Antecubital venous blood was sampled from stroke patients in the presence of disodium ethylenediamine tetraacetate. Plasma was analyzed for cyclic AMP applying a competitive protein binding method without any special pretreatment. In mild hemispheric infarction as manifested by moderate hemiparesis and/or dysarthria, plasma cyclic AMP remained in the normal range (8-18 picomoles/ml). In most of the cases with moderate infarction, the cyclic AMP level was distinctly below the normal range several days after the onset of symptoms. However, cyclic AMP remained in the normal range in severe infarction with signs of brain edema, and in two cases with moderately severe symptoms.
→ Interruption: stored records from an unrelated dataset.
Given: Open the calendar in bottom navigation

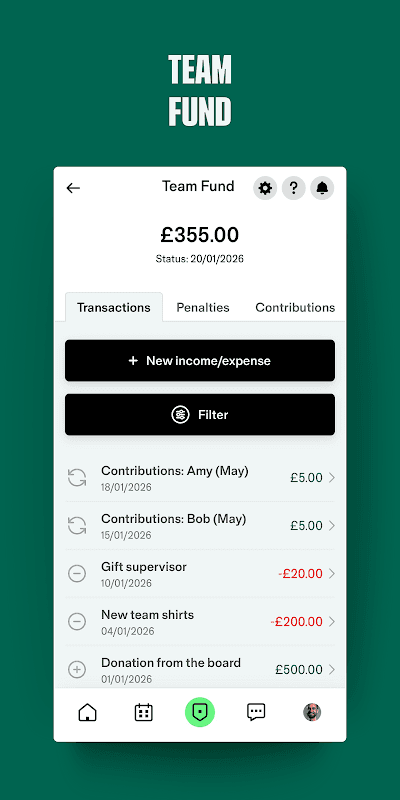Looking at the screenshot, I should pyautogui.click(x=143, y=712).
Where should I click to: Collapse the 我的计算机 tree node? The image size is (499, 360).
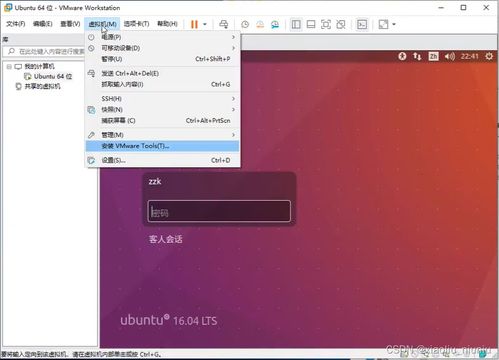[x=9, y=67]
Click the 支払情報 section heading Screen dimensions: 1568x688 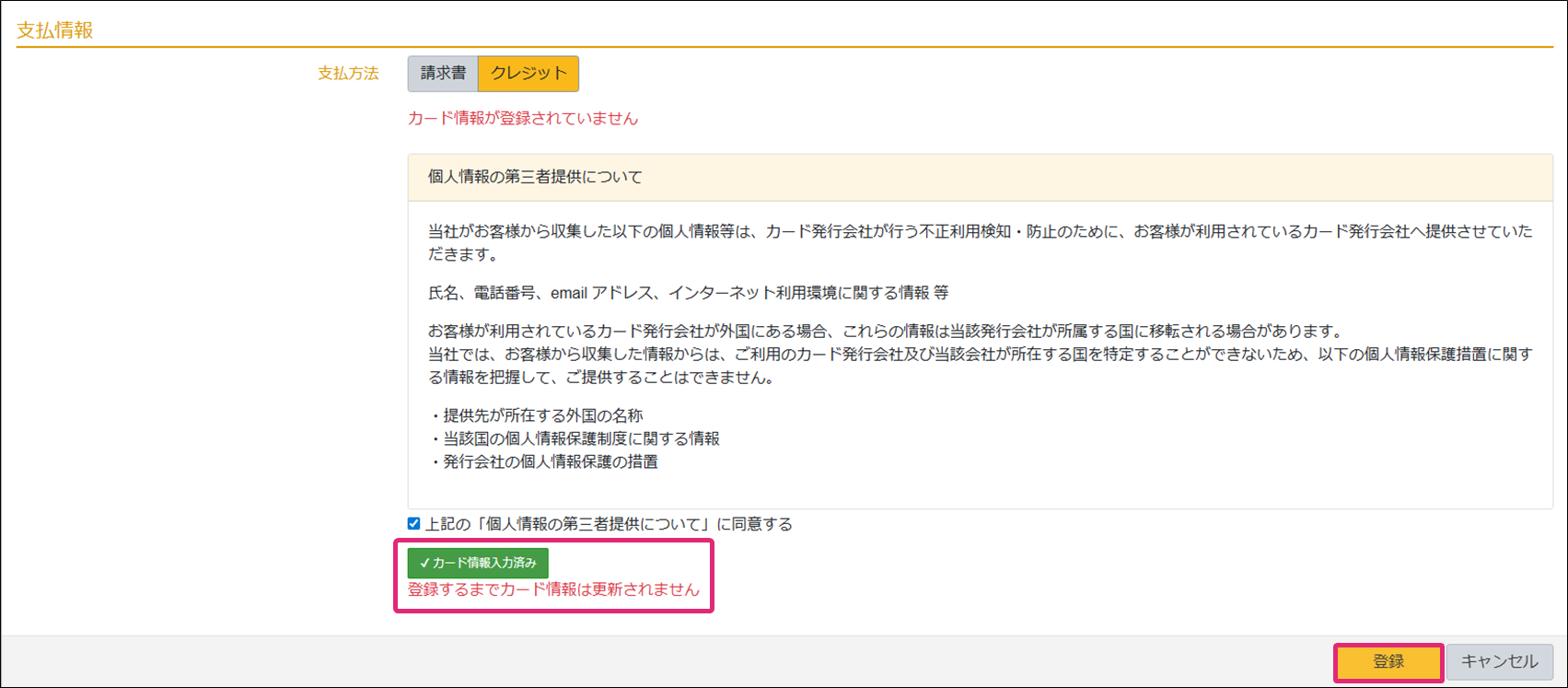pyautogui.click(x=55, y=30)
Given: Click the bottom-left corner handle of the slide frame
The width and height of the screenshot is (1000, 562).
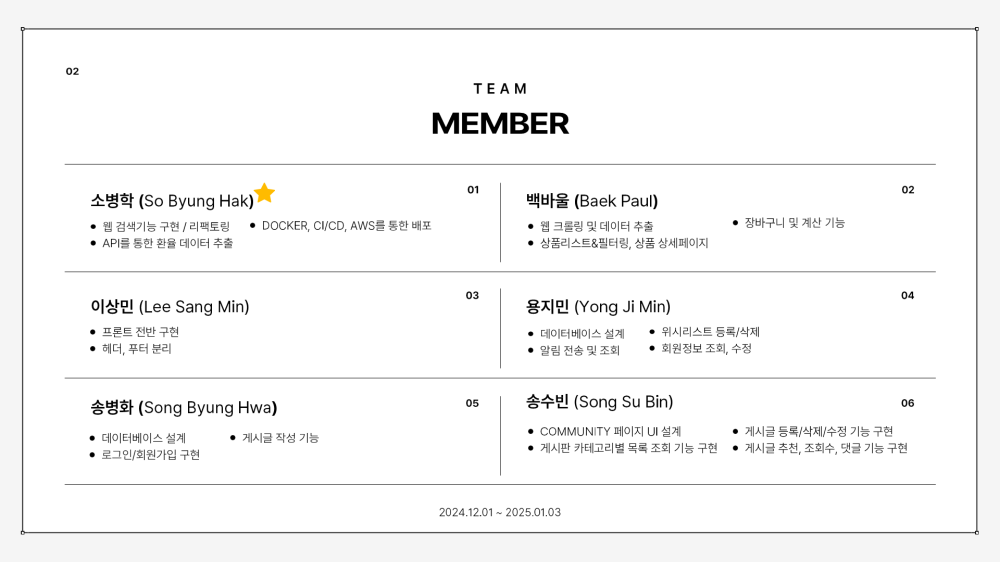Looking at the screenshot, I should 23,532.
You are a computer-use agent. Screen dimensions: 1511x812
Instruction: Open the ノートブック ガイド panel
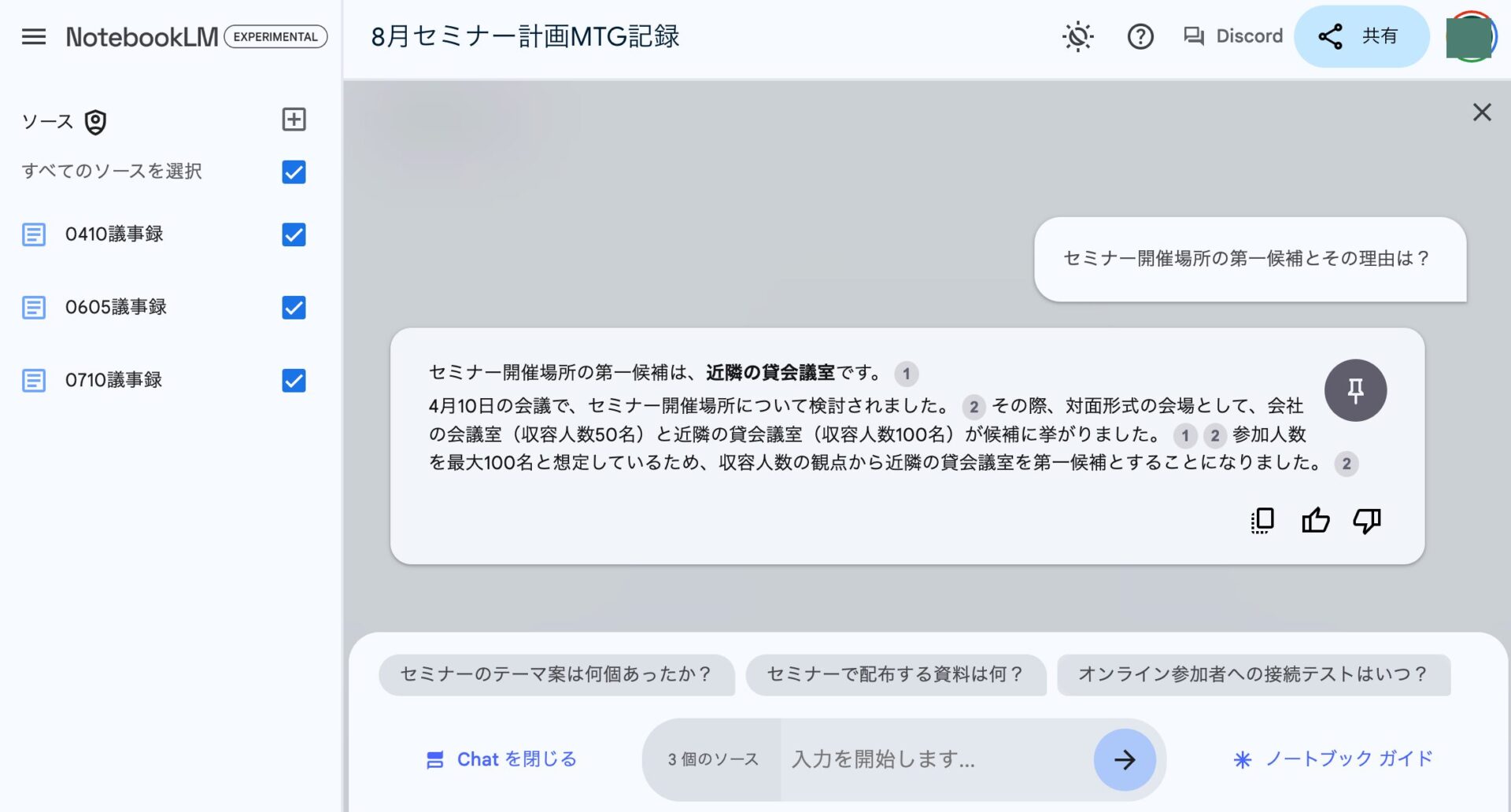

One of the two cases suffered from later development of brain edema, and the other revealed a large lesion in brain scintigrams. The sizes of the lesion revealed in brain scintigrams were smaller in the moderate cases and larger in the severe cases, except in one of the cases mentioned above. It appeared that with plasma cyclic AMP levels we could predict the extent of the lesion, and perhaps the subsequent development of impending brain edema in a few days after the onset of cerebral infarction. In moderate cases of cerebral hemorrhage, judged from the consciousness, cyclic AMP decreased to a subnormal level 2-4 days after the onset. In severe cases it remained in the normal range. Subarachnoid hemorrhage showed significantly elevated cyclic AMP levels in the early stage.